● **WORK REQUIRED**: Please print all of the data below verbatim, line for line, with nothing changed.

● **INPUT**:
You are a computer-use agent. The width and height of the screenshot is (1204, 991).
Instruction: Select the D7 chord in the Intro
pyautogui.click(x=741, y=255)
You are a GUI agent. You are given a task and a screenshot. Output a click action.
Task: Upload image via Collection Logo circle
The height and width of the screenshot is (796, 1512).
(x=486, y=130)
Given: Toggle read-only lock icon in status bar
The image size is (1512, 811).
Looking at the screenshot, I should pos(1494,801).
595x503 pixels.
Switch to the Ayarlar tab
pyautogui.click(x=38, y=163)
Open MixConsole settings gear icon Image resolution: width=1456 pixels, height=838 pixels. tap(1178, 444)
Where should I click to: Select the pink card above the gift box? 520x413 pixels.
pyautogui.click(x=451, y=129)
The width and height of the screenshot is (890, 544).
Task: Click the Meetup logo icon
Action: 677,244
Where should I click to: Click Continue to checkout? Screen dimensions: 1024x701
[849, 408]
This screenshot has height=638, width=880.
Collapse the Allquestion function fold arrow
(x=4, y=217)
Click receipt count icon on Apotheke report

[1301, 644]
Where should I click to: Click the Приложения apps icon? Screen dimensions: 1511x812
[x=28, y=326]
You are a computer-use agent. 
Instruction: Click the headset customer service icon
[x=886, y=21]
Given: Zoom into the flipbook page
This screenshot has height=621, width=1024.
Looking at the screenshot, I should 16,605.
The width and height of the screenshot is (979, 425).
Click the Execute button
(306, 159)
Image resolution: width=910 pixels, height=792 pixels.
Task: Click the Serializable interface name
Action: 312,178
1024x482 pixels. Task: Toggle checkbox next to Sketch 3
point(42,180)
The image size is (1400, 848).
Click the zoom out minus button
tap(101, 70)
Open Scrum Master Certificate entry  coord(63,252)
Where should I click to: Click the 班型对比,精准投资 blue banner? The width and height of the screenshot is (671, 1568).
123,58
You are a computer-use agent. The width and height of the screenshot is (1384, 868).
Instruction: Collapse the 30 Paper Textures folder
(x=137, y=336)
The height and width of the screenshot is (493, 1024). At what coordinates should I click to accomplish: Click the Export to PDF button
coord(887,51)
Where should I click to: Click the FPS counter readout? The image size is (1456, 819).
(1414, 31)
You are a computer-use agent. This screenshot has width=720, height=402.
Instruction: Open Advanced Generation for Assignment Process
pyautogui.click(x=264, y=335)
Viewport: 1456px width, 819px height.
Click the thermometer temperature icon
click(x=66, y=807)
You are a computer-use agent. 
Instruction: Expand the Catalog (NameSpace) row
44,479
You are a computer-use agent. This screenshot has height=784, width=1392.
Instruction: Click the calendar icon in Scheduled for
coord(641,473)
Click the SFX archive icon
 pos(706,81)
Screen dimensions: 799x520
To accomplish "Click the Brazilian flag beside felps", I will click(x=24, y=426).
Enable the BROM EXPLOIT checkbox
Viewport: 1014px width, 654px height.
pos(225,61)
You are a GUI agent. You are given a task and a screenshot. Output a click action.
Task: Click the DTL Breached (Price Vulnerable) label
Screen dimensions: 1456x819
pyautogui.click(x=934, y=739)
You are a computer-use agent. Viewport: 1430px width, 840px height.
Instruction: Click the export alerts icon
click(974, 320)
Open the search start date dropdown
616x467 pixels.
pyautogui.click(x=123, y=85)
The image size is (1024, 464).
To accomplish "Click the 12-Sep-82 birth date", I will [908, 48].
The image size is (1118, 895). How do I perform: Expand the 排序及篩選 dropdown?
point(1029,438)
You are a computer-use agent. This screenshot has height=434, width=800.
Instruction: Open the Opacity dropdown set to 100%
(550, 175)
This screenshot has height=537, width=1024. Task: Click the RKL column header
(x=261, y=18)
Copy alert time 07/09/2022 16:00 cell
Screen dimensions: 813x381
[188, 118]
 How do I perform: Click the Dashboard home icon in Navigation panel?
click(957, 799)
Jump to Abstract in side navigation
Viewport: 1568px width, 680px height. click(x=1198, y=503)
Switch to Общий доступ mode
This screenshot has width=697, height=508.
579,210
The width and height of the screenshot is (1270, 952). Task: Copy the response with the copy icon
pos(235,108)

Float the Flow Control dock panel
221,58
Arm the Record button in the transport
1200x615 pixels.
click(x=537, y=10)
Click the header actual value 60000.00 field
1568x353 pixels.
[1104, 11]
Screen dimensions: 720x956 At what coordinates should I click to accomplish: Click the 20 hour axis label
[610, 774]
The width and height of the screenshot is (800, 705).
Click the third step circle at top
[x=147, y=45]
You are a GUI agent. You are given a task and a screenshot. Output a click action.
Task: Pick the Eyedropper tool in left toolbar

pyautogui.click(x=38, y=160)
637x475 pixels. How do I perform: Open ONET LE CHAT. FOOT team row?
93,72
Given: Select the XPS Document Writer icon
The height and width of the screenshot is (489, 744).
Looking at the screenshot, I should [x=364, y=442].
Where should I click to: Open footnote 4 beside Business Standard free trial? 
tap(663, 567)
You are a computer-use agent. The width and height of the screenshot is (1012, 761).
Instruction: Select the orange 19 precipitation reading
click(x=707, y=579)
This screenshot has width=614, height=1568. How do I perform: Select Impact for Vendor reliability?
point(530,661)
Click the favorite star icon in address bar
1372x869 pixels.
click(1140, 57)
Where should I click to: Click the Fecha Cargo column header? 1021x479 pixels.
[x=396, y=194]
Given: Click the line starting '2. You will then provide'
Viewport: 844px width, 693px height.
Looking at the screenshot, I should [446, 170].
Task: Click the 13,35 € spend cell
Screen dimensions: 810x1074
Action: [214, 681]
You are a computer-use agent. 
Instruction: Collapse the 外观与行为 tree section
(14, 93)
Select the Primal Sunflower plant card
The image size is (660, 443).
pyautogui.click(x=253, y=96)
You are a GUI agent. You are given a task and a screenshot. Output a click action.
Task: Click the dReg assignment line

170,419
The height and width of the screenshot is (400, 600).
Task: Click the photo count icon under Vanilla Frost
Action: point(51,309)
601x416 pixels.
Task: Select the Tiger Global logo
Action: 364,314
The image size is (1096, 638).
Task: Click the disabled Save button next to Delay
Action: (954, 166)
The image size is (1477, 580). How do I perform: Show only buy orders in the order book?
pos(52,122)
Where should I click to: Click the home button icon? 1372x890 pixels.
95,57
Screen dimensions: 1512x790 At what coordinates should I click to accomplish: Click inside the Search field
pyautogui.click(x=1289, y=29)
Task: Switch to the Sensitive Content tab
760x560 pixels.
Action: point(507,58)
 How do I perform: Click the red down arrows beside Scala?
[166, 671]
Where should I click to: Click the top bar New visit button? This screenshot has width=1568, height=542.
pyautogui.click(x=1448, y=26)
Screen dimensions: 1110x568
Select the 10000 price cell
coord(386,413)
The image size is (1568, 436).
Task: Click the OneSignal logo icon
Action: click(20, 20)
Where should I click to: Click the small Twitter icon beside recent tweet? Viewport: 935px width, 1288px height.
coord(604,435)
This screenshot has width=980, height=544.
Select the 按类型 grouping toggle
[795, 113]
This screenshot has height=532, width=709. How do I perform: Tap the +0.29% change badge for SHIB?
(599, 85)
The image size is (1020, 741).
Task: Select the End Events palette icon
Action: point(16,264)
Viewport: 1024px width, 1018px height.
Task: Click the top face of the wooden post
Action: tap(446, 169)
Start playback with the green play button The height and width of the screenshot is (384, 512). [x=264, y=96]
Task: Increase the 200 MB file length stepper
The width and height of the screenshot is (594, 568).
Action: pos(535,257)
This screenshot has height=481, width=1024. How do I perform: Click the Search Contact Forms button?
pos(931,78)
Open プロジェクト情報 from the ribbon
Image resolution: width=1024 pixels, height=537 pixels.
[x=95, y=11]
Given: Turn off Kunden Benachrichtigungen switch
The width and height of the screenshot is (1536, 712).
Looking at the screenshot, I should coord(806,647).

● **SOLUTION**:
You are a computer-use agent. The width and height of the screenshot is (1204, 991).
Instruction: Select the D7 chord in the Intro
pyautogui.click(x=741, y=255)
You are a GUI agent. You are given a task and a screenshot. Output a click action.
Task: Upload image via Collection Logo circle
The height and width of the screenshot is (796, 1512).
(x=486, y=130)
Given: Toggle read-only lock icon in status bar
The image size is (1512, 811).
Looking at the screenshot, I should pos(1494,801).
595x503 pixels.
Switch to the Ayarlar tab
pyautogui.click(x=38, y=163)
Open MixConsole settings gear icon Image resolution: width=1456 pixels, height=838 pixels. tap(1178, 444)
Where should I click to: Select the pink card above the gift box? 520x413 pixels.
pyautogui.click(x=451, y=129)
The width and height of the screenshot is (890, 544).
Task: Click the Meetup logo icon
Action: 677,244
Where should I click to: Click Continue to checkout? Screen dimensions: 1024x701
[849, 408]
This screenshot has height=638, width=880.
Collapse the Allquestion function fold arrow
(x=4, y=217)
Click receipt count icon on Apotheke report

[1301, 644]
Where should I click to: Click the Приложения apps icon? Screen dimensions: 1511x812
[x=28, y=326]
You are a computer-use agent. 
Instruction: Click the headset customer service icon
[x=886, y=21]
Given: Zoom into the flipbook page
This screenshot has height=621, width=1024.
Looking at the screenshot, I should 16,605.
The width and height of the screenshot is (979, 425).
Click the Execute button
(306, 159)
Image resolution: width=910 pixels, height=792 pixels.
Task: Click the Serializable interface name
Action: 312,178
1024x482 pixels. Task: Toggle checkbox next to Sketch 3
point(42,180)
The image size is (1400, 848).
Click the zoom out minus button
tap(101, 70)
Open Scrum Master Certificate entry  coord(63,252)
Where should I click to: Click the 班型对比,精准投资 blue banner? The width and height of the screenshot is (671, 1568).
123,58
You are a computer-use agent. The width and height of the screenshot is (1384, 868).
Instruction: Collapse the 30 Paper Textures folder
(x=137, y=336)
The height and width of the screenshot is (493, 1024). At what coordinates should I click to accomplish: Click the Export to PDF button
coord(887,51)
Where should I click to: Click the FPS counter readout? The image size is (1456, 819).
(1414, 31)
You are a computer-use agent. This screenshot has width=720, height=402.
Instruction: Open Advanced Generation for Assignment Process
pyautogui.click(x=264, y=335)
Viewport: 1456px width, 819px height.
Click the thermometer temperature icon
click(x=66, y=807)
You are a computer-use agent. 
Instruction: Expand the Catalog (NameSpace) row
44,479
You are a computer-use agent. This screenshot has height=784, width=1392.
Instruction: Click the calendar icon in Scheduled for
coord(641,473)
Click the SFX archive icon
 pos(706,81)
Screen dimensions: 799x520
To accomplish "Click the Brazilian flag beside felps", I will click(x=24, y=426).
Enable the BROM EXPLOIT checkbox
Viewport: 1014px width, 654px height.
pos(225,61)
You are a GUI agent. You are given a task and a screenshot. Output a click action.
Task: Click the DTL Breached (Price Vulnerable) label
Screen dimensions: 1456x819
pyautogui.click(x=934, y=739)
You are a computer-use agent. Viewport: 1430px width, 840px height.
Instruction: Click the export alerts icon
click(974, 320)
Open the search start date dropdown
616x467 pixels.
pyautogui.click(x=123, y=85)
The image size is (1024, 464).
To accomplish "Click the 12-Sep-82 birth date", I will [908, 48].
The image size is (1118, 895). How do I perform: Expand the 排序及篩選 dropdown?
point(1029,438)
You are a computer-use agent. This screenshot has height=434, width=800.
Instruction: Open the Opacity dropdown set to 100%
(550, 175)
This screenshot has height=537, width=1024. Task: Click the RKL column header
(x=261, y=18)
Copy alert time 07/09/2022 16:00 cell
Screen dimensions: 813x381
[188, 118]
 How do I perform: Click the Dashboard home icon in Navigation panel?
click(957, 799)
Jump to Abstract in side navigation
Viewport: 1568px width, 680px height. click(x=1198, y=503)
Switch to Общий доступ mode
This screenshot has width=697, height=508.
579,210
The width and height of the screenshot is (1270, 952). Task: Copy the response with the copy icon
pos(235,108)

Float the Flow Control dock panel
221,58
Arm the Record button in the transport
1200x615 pixels.
click(x=537, y=10)
Click the header actual value 60000.00 field
1568x353 pixels.
[1104, 11]
Screen dimensions: 720x956 At what coordinates should I click to accomplish: Click the 20 hour axis label
[610, 774]
The width and height of the screenshot is (800, 705).
Click the third step circle at top
[x=147, y=45]
You are a GUI agent. You are given a task and a screenshot. Output a click action.
Task: Pick the Eyedropper tool in left toolbar

pyautogui.click(x=38, y=160)
637x475 pixels. How do I perform: Open ONET LE CHAT. FOOT team row?
93,72
Given: Select the XPS Document Writer icon
The height and width of the screenshot is (489, 744).
Looking at the screenshot, I should [x=364, y=442].
Where should I click to: Open footnote 4 beside Business Standard free trial? 
tap(663, 567)
You are a computer-use agent. The width and height of the screenshot is (1012, 761).
Instruction: Select the orange 19 precipitation reading
click(x=707, y=579)
This screenshot has width=614, height=1568. How do I perform: Select Impact for Vendor reliability?
point(530,661)
Click the favorite star icon in address bar
1372x869 pixels.
click(1140, 57)
Where should I click to: Click the Fecha Cargo column header? 1021x479 pixels.
[x=396, y=194]
Given: Click the line starting '2. You will then provide'
Viewport: 844px width, 693px height.
Looking at the screenshot, I should [446, 170].
Task: Click the 13,35 € spend cell
Screen dimensions: 810x1074
Action: [214, 681]
You are a computer-use agent. 
Instruction: Collapse the 外观与行为 tree section
(14, 93)
Select the Primal Sunflower plant card
The image size is (660, 443).
pyautogui.click(x=253, y=96)
You are a GUI agent. You are given a task and a screenshot. Output a click action.
Task: Click the dReg assignment line

170,419
The height and width of the screenshot is (400, 600).
Task: Click the photo count icon under Vanilla Frost
Action: point(51,309)
601x416 pixels.
Task: Select the Tiger Global logo
Action: 364,314
The image size is (1096, 638).
Task: Click the disabled Save button next to Delay
Action: (954, 166)
The image size is (1477, 580). How do I perform: Show only buy orders in the order book?
pos(52,122)
Where should I click to: Click the home button icon? 1372x890 pixels.
95,57
Screen dimensions: 1512x790 At what coordinates should I click to accomplish: Click inside the Search field
pyautogui.click(x=1289, y=29)
Task: Switch to the Sensitive Content tab
760x560 pixels.
Action: point(507,58)
 How do I perform: Click the red down arrows beside Scala?
[166, 671]
Where should I click to: Click the top bar New visit button? This screenshot has width=1568, height=542.
pyautogui.click(x=1448, y=26)
Screen dimensions: 1110x568
Select the 10000 price cell
coord(386,413)
The image size is (1568, 436).
Task: Click the OneSignal logo icon
Action: click(20, 20)
Where should I click to: Click the small Twitter icon beside recent tweet? Viewport: 935px width, 1288px height.
coord(604,435)
This screenshot has width=980, height=544.
Select the 按类型 grouping toggle
[795, 113]
This screenshot has height=532, width=709. How do I perform: Tap the +0.29% change badge for SHIB?
(599, 85)
The image size is (1020, 741).
Task: Select the End Events palette icon
Action: point(16,264)
Viewport: 1024px width, 1018px height.
Task: Click the top face of the wooden post
Action: tap(446, 169)
Start playback with the green play button The height and width of the screenshot is (384, 512). [x=264, y=96]
Task: Increase the 200 MB file length stepper
The width and height of the screenshot is (594, 568).
Action: pos(535,257)
This screenshot has height=481, width=1024. How do I perform: Click the Search Contact Forms button?
pos(931,78)
Open プロジェクト情報 from the ribbon
Image resolution: width=1024 pixels, height=537 pixels.
[x=95, y=11]
Given: Turn off Kunden Benachrichtigungen switch
The width and height of the screenshot is (1536, 712).
Looking at the screenshot, I should coord(806,647).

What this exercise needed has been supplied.